_Goal of the exercise_
Take the line that contains "Instruction: Click the" and all lines after it, up to and including the last line of the data, and write them out exactly; nothing else belongs in the answer.

_The data_
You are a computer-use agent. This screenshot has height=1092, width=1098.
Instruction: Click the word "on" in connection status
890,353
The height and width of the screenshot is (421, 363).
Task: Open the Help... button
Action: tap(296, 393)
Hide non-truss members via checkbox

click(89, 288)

_Written response_
Instruction: Click the word "on" in connection status
890,353
The height and width of the screenshot is (421, 363).
Task: Open the Help... button
Action: tap(296, 393)
Hide non-truss members via checkbox

click(89, 288)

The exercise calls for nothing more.